Definition:Hilbert Proof System

Definition

Hilbert proof systems are a class of proof systems for propositional and predicate logic.

Their characteristics include:

• The presence of many axioms;
• Typically only Modus Ponendo Ponens as a rule of inference.

Specific instances may deviate from this general scheme at some points.

Instance 1

This instance of a Hilbert proof system is used in:

• 2012: M. Ben-Ari: Mathematical Logic for Computer Science (3rd ed.)

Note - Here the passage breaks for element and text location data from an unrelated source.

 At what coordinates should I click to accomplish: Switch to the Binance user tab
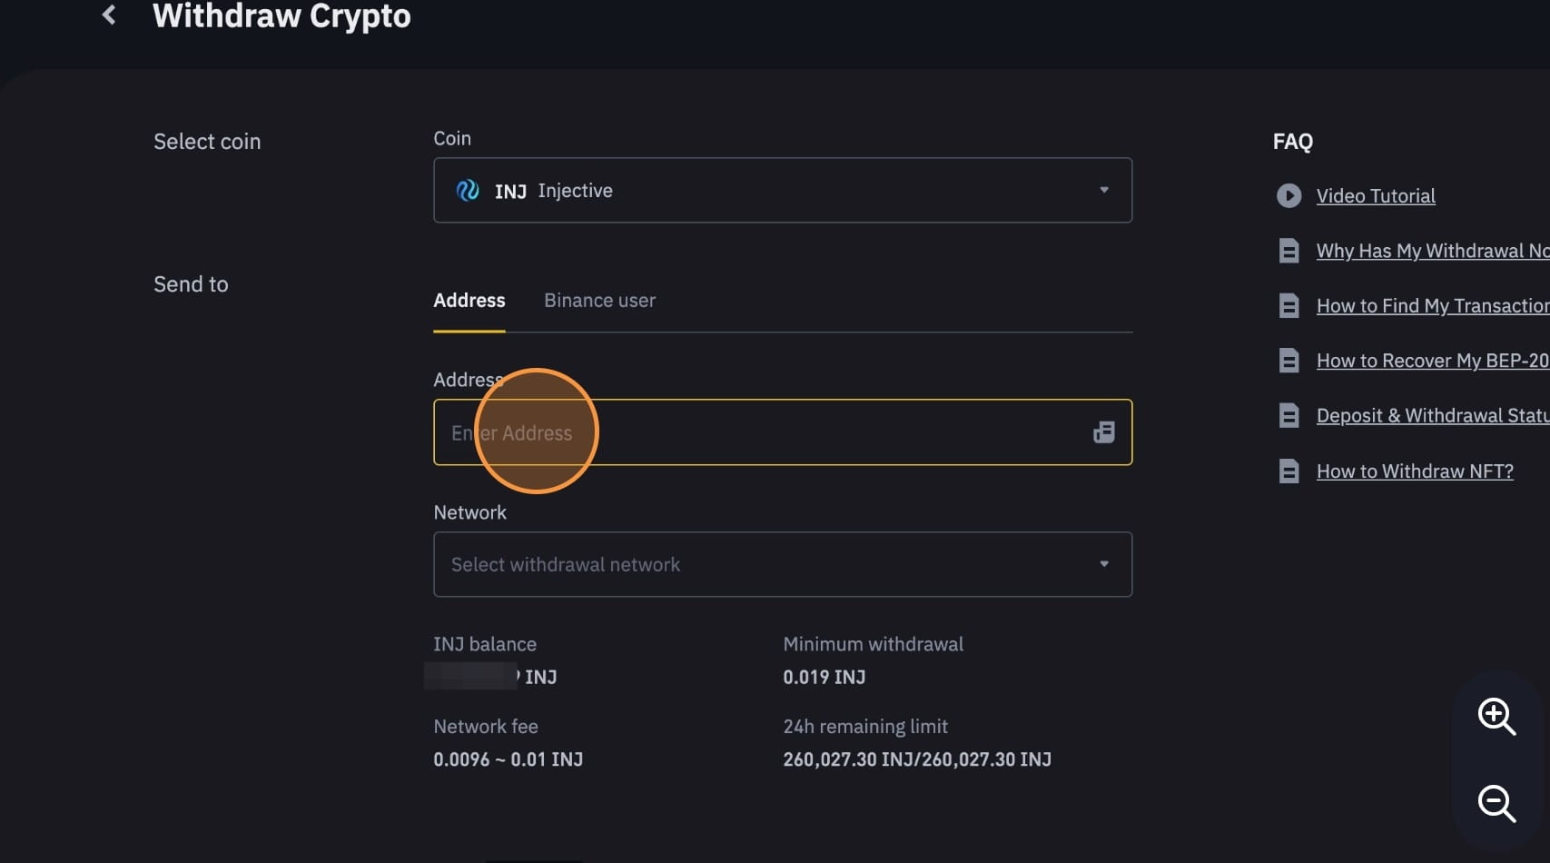click(x=599, y=301)
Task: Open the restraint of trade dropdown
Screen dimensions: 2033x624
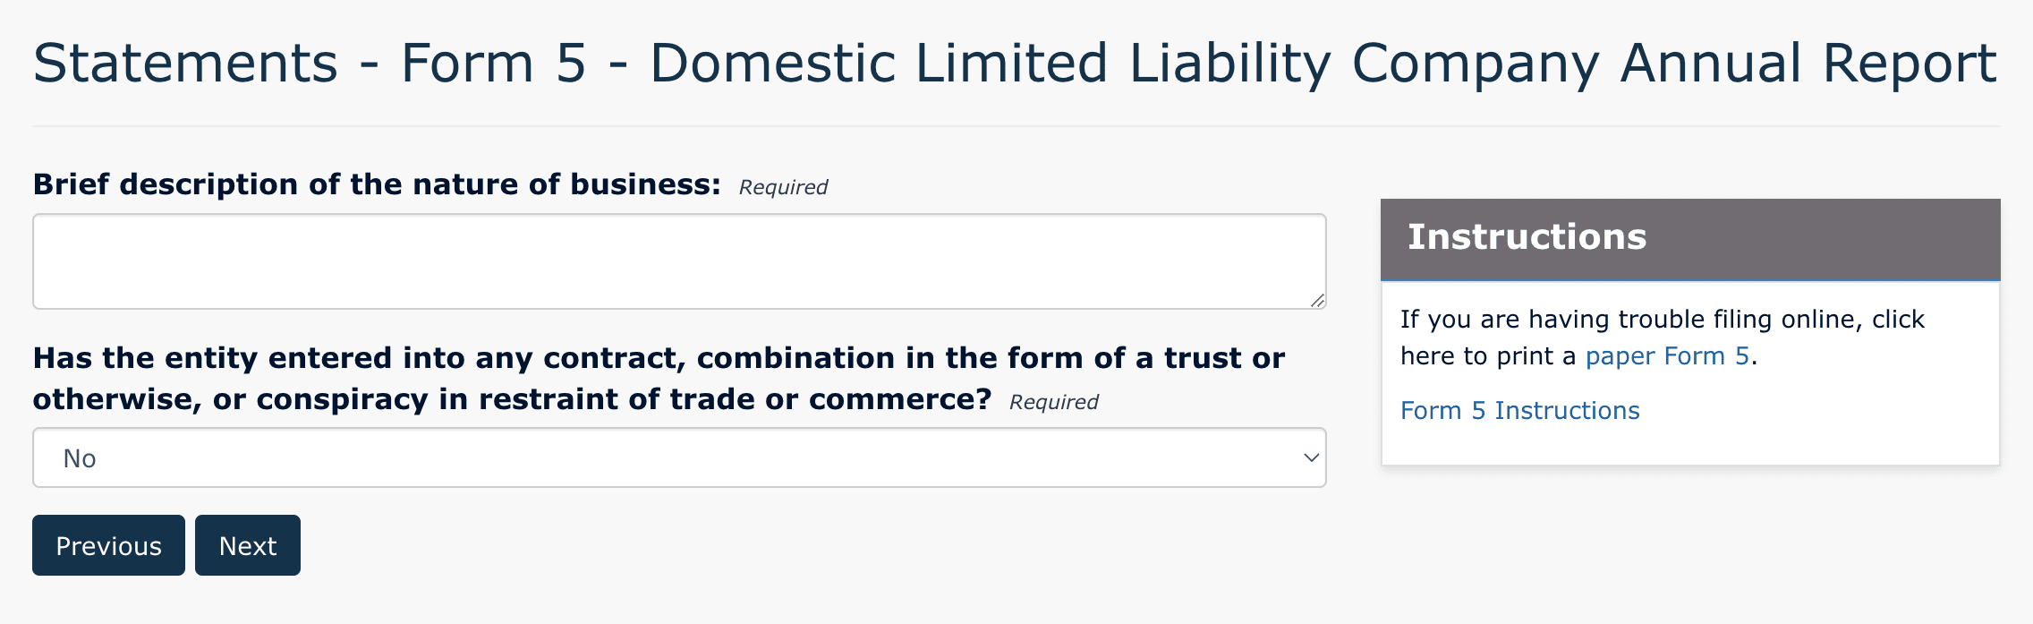Action: 680,457
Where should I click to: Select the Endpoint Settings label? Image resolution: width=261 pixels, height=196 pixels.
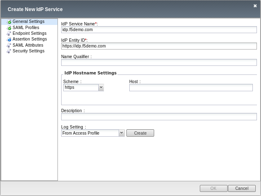[x=30, y=33]
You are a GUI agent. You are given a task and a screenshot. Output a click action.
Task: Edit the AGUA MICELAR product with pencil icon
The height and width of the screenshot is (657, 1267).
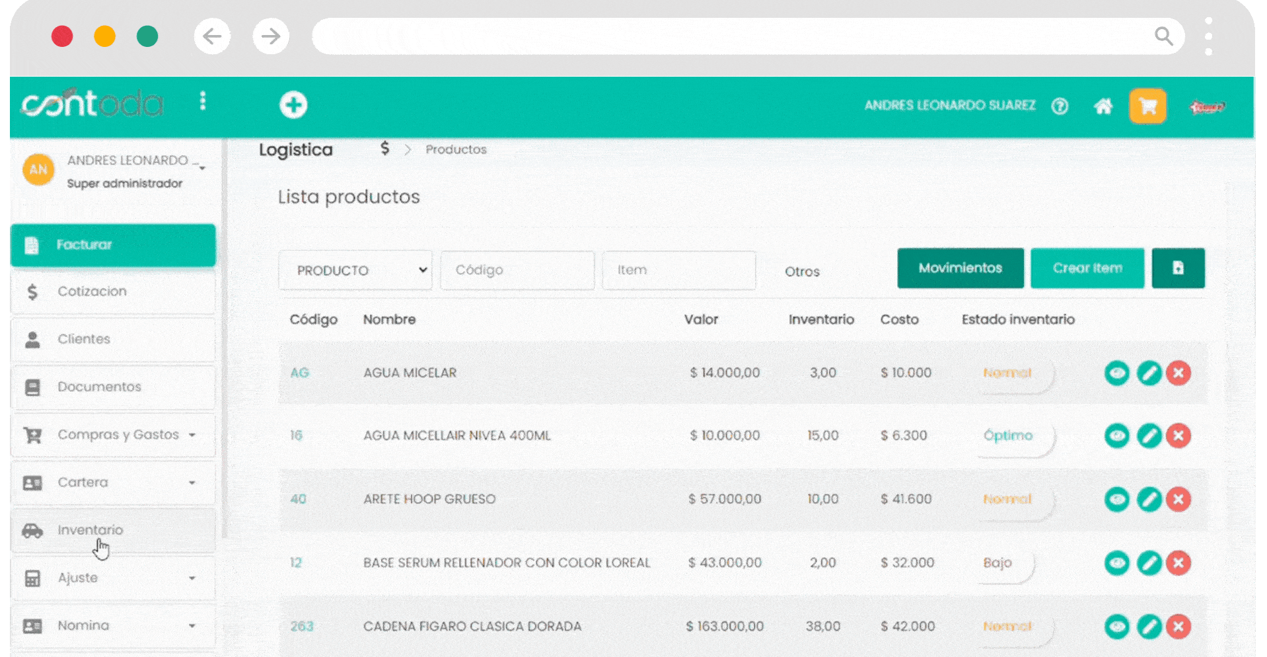(1149, 373)
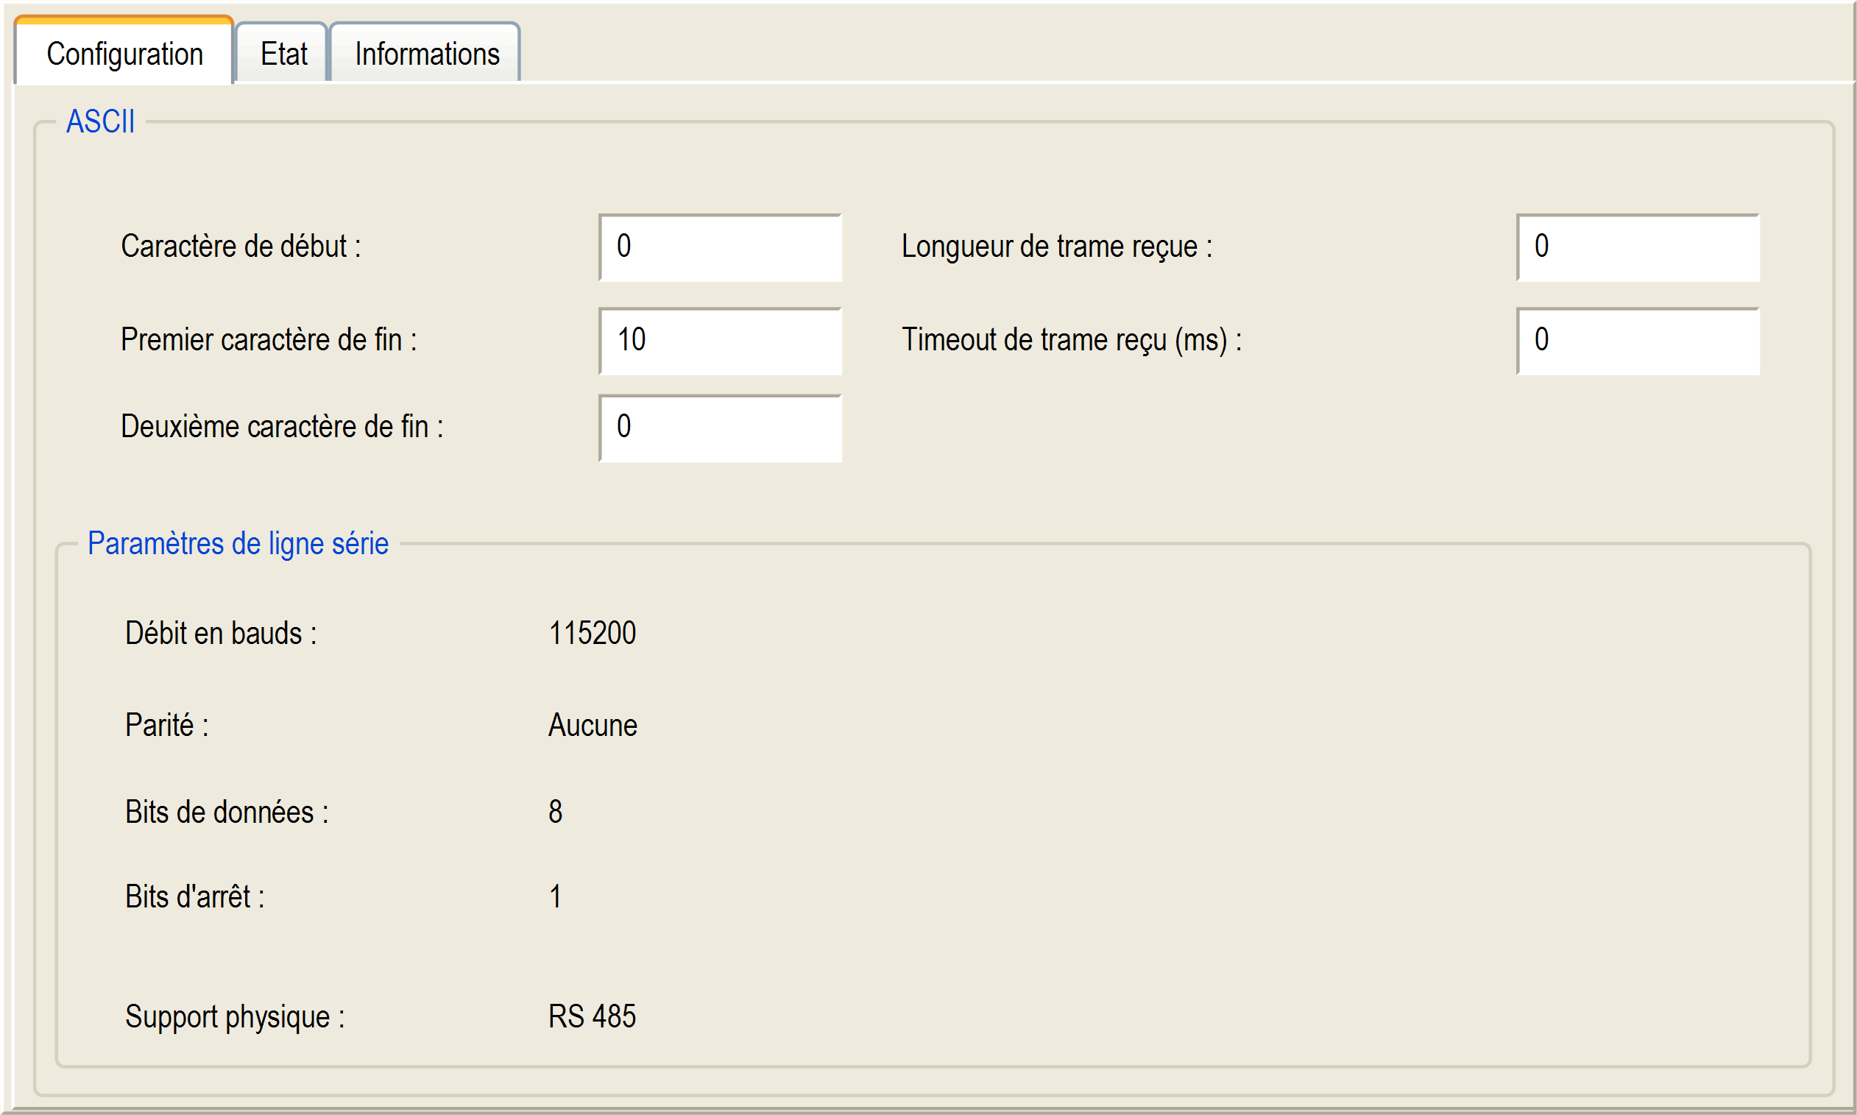Screen dimensions: 1857x1115
Task: Switch to the Etat tab
Action: point(283,54)

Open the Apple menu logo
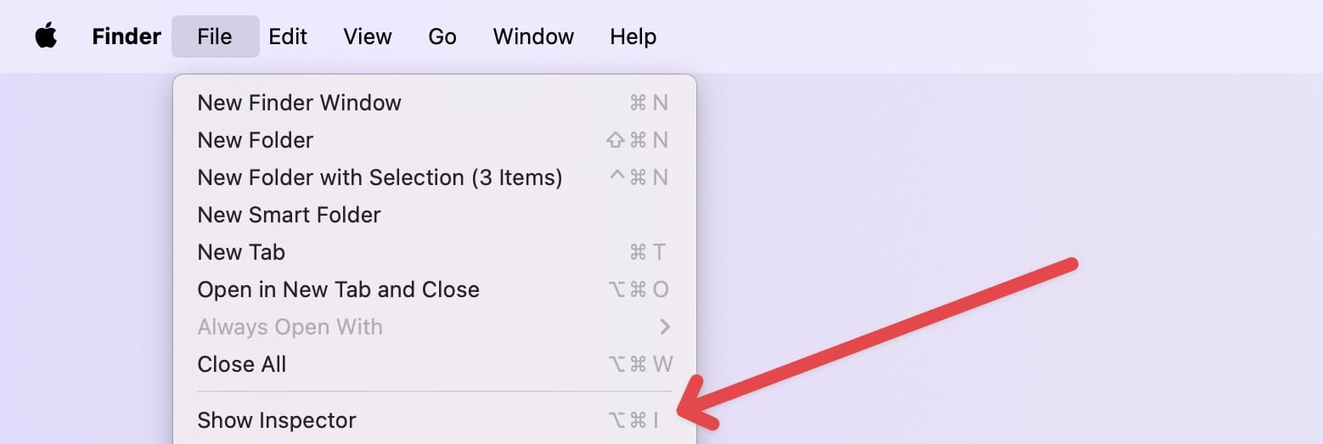[x=46, y=37]
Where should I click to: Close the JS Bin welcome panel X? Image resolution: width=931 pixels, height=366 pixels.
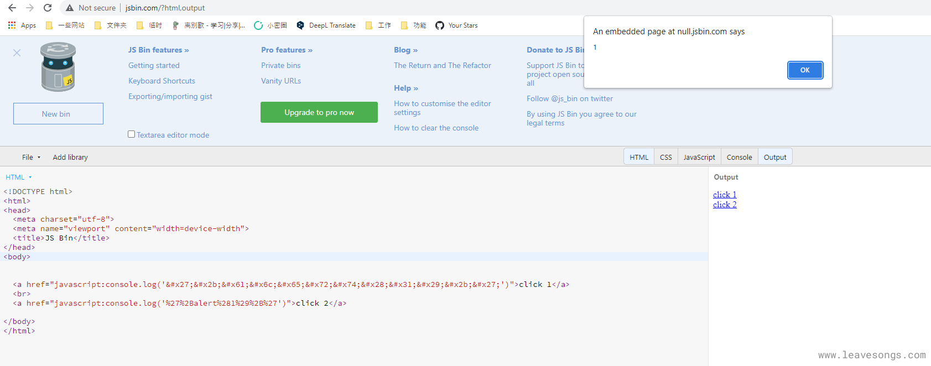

Let $\LL$ be the language of propositional logic.

$\mathscr H$ has the following axioms and rules of inference:

Axioms

Let $\mathbf A, \mathbf B, \mathbf C$ be WFFs.

The following three WFFs are axioms of $\mathscr H$:

		Axiom 1:		\(\displaystyle \mathbf A \implies \paren {\mathbf B \implies \mathbf A} \)
		Axiom 2:		\(\displaystyle \paren {\mathbf A \implies \paren {\mathbf B \implies \mathbf C} } \implies \paren {\paren {\mathbf A \implies \mathbf B} \implies \paren {\mathbf A \implies \mathbf C} } \)
		Axiom 3:		\(\displaystyle \paren {\neg \mathbf B \implies \neg \mathbf A} \implies \paren {\mathbf A \implies \mathbf B} \)

Rules of Inference

The sole rule of inference is Modus Ponendo Ponens:

From $\mathbf A$ and $\mathbf A \implies \mathbf B$, one may infer $\mathbf B$.

Instance 2

This instance of a Hilbert proof system is used in:

• 1959: A.H. Basson and D.J. O'Connor: Introduction to Symbolic Logic (3rd ed.)

Let $\LL$ be the language of propositional logic.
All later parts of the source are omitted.